Saved data entries:
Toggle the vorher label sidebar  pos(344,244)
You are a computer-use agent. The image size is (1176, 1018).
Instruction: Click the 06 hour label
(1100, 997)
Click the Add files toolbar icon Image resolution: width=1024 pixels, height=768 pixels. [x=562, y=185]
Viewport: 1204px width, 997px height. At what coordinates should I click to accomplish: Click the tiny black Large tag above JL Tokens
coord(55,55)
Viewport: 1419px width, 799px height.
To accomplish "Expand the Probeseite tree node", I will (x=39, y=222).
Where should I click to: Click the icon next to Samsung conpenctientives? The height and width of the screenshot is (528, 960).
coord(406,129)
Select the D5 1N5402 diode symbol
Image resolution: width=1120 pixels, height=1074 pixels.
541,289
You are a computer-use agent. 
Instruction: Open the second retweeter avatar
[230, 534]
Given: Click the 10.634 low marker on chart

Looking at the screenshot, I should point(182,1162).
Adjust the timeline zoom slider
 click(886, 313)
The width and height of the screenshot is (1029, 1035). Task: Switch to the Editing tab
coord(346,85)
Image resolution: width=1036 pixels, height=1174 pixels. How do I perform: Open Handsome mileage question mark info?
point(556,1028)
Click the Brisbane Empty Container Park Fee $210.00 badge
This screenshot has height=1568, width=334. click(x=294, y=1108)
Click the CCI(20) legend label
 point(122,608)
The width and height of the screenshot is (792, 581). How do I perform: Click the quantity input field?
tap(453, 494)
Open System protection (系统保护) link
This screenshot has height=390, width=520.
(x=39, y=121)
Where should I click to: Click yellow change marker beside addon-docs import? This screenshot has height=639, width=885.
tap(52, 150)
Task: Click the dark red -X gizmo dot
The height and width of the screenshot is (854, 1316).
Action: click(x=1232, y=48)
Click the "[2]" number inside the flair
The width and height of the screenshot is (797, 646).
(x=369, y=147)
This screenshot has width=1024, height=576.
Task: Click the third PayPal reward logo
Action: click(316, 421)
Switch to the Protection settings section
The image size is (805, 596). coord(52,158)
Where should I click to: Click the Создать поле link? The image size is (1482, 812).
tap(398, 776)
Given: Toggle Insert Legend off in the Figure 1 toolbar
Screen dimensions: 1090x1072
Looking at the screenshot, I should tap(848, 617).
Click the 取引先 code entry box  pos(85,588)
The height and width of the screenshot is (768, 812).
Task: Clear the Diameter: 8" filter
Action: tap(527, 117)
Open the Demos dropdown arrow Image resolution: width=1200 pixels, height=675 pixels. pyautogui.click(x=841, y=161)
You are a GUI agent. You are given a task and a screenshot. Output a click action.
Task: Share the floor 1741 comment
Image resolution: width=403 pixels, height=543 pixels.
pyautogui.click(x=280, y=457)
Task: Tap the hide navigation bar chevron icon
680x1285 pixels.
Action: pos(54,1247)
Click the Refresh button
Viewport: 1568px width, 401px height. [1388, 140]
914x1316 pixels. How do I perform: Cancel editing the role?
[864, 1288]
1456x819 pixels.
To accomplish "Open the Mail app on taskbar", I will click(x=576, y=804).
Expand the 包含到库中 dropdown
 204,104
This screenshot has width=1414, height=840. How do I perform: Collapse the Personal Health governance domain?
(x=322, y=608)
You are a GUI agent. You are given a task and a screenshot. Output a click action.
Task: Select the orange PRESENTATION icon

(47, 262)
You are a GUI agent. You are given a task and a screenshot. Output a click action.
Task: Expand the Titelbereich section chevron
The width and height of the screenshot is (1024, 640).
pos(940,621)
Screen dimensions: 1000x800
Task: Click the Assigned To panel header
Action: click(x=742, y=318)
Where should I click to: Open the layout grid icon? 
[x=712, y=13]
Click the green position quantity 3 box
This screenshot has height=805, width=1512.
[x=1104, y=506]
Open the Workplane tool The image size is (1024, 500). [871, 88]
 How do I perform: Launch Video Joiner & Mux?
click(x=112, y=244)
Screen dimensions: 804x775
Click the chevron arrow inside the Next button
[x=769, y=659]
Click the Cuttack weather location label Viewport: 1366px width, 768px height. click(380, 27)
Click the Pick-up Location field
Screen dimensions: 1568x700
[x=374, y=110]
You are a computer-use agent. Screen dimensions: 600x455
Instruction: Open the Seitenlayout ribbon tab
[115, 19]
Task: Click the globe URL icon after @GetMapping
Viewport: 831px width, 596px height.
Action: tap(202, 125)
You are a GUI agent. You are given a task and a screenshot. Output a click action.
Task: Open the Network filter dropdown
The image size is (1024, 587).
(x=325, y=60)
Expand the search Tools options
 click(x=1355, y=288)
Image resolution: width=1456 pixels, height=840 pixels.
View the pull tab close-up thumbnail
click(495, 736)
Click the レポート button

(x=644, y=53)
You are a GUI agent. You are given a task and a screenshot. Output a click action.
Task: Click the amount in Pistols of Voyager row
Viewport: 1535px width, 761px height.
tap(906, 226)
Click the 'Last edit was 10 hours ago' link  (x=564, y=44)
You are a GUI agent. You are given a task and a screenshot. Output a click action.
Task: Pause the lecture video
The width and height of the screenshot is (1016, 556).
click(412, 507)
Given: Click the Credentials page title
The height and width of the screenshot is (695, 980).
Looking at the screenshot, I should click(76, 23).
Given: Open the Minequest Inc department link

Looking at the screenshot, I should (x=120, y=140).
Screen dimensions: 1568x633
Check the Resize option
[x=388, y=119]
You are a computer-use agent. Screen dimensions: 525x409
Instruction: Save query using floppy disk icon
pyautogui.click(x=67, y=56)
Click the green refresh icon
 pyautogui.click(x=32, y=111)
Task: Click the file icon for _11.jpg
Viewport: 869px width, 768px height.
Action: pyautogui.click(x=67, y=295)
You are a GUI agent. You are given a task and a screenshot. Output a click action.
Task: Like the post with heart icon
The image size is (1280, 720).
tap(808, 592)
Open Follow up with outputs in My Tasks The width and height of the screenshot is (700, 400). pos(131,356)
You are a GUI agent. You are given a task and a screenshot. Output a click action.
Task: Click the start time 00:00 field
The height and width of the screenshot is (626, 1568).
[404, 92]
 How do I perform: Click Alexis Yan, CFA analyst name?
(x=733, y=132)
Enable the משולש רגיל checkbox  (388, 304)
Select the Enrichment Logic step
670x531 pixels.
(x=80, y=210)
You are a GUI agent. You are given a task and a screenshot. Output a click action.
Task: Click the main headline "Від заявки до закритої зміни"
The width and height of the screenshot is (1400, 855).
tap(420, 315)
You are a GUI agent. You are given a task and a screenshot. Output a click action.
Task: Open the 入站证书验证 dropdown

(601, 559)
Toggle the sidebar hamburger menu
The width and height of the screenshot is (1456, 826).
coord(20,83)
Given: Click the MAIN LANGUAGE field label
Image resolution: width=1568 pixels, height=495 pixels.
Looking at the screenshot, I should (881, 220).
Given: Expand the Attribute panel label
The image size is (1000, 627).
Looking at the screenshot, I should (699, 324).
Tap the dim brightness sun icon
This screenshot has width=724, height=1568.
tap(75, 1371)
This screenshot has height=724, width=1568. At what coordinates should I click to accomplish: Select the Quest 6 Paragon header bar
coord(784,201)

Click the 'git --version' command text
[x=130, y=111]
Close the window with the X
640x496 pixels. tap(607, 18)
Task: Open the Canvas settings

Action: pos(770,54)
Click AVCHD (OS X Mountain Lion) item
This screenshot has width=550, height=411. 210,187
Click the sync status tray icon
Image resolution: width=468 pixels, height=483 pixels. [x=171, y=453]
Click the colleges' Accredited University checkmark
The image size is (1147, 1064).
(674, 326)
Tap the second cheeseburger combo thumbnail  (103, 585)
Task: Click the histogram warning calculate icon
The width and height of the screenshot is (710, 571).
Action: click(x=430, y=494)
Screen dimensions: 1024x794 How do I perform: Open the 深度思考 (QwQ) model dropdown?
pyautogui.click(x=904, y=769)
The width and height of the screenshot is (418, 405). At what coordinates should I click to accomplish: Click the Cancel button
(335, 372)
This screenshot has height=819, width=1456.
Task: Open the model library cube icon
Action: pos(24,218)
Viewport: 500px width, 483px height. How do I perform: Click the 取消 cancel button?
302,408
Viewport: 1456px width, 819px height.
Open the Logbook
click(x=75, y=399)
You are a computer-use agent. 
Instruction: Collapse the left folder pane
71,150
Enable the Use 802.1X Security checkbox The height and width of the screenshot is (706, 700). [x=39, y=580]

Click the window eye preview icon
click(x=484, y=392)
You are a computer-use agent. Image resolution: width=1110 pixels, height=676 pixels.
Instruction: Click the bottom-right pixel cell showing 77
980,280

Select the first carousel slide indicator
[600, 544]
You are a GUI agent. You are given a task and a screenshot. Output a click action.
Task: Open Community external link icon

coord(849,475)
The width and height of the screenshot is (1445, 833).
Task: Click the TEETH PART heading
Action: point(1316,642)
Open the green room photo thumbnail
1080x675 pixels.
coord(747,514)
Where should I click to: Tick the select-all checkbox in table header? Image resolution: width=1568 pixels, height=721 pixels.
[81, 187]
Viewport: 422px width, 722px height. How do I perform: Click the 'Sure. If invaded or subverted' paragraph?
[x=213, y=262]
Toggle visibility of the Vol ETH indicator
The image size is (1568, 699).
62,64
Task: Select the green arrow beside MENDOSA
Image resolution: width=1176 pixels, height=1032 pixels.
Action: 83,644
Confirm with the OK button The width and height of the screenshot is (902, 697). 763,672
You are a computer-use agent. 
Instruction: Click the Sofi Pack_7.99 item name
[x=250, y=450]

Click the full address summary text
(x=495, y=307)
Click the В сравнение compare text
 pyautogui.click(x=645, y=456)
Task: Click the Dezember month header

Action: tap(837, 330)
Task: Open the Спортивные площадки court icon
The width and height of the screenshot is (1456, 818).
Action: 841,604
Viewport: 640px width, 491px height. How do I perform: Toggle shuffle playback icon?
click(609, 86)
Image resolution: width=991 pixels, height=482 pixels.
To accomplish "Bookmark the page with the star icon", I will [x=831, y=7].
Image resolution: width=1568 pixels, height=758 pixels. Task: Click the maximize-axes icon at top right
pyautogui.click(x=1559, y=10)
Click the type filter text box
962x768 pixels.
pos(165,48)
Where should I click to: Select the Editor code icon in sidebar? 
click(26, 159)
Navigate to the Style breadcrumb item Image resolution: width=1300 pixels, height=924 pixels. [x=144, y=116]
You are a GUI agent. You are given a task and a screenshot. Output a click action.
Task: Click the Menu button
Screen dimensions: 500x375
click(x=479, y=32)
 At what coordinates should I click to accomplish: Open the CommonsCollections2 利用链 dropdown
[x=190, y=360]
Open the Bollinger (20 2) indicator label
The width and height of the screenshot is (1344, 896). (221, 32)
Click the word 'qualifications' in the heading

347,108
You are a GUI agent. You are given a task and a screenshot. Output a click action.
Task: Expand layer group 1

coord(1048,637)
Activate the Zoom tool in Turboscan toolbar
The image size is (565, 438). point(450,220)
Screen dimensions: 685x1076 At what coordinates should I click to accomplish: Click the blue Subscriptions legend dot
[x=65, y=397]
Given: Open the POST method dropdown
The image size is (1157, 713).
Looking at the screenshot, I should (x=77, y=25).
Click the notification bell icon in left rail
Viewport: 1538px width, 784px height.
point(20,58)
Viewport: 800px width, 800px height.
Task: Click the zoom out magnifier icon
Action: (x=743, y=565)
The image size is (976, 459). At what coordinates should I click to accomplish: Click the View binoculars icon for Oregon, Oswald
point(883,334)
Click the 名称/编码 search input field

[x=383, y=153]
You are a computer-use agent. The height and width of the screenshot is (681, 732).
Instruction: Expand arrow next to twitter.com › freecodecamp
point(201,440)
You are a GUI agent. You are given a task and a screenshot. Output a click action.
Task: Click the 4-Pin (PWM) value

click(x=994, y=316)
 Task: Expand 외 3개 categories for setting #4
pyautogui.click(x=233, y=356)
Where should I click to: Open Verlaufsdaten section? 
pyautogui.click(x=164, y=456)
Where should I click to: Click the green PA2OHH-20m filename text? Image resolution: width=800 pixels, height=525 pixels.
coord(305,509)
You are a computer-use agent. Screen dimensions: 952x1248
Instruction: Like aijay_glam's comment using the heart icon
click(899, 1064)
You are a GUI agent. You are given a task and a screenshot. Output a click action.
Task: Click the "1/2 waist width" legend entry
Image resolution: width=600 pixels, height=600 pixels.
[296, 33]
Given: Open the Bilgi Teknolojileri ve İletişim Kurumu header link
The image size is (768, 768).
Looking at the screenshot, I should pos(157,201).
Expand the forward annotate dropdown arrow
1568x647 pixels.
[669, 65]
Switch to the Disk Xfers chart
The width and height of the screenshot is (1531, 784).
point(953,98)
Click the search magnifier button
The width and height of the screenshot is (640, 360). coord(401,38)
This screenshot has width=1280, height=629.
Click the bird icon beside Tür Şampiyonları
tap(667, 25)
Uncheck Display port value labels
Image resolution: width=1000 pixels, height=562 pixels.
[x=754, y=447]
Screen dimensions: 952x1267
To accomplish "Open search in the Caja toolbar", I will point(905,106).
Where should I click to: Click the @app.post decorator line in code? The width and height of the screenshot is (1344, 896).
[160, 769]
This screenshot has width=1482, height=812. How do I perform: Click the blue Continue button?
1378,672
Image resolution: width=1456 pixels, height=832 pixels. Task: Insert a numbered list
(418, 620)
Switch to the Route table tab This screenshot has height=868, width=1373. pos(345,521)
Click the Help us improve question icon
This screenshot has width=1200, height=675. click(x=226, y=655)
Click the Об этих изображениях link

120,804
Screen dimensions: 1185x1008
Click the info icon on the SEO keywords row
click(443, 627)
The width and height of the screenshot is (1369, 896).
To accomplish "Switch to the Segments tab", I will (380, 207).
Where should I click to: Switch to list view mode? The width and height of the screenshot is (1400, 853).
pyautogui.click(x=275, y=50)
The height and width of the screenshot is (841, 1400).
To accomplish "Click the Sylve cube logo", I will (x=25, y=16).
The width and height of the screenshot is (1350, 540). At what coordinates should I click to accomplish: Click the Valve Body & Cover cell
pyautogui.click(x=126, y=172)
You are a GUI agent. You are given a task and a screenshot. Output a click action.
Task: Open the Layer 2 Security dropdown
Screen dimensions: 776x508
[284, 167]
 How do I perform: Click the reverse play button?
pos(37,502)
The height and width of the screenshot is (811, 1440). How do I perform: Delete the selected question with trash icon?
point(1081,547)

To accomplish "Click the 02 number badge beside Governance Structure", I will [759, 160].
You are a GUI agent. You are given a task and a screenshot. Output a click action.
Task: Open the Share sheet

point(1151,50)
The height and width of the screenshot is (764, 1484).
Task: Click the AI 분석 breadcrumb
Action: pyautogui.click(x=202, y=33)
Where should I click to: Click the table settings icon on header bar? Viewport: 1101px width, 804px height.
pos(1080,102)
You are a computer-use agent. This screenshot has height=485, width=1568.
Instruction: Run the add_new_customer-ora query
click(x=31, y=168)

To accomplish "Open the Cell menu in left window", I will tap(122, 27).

What is being asked: Starting with the line that contains "Viewport: 640px width, 491px" and going on through the line that contains "[x=65, y=397]", reproduce the material with "shuffle" substituted by "repeat" and nothing else changed.

Finished exercise:
Viewport: 640px width, 491px height. How do I perform: Toggle repeat playback icon?
click(609, 86)
Image resolution: width=991 pixels, height=482 pixels.
To accomplish "Bookmark the page with the star icon", I will [x=831, y=7].
Image resolution: width=1568 pixels, height=758 pixels. Task: Click the maximize-axes icon at top right
pyautogui.click(x=1559, y=10)
Click the type filter text box
962x768 pixels.
pos(165,48)
Where should I click to: Select the Editor code icon in sidebar? 
click(26, 159)
Navigate to the Style breadcrumb item Image resolution: width=1300 pixels, height=924 pixels. [x=144, y=116]
You are a GUI agent. You are given a task and a screenshot. Output a click action.
Task: Click the Menu button
Screen dimensions: 500x375
click(x=479, y=32)
 At what coordinates should I click to accomplish: Open the CommonsCollections2 利用链 dropdown
[x=190, y=360]
Open the Bollinger (20 2) indicator label
The width and height of the screenshot is (1344, 896). (221, 32)
Click the word 'qualifications' in the heading

347,108
You are a GUI agent. You are given a task and a screenshot. Output a click action.
Task: Expand layer group 1

coord(1048,637)
Activate the Zoom tool in Turboscan toolbar
The image size is (565, 438). point(450,220)
Screen dimensions: 685x1076 At what coordinates should I click to accomplish: Click the blue Subscriptions legend dot
[x=65, y=397]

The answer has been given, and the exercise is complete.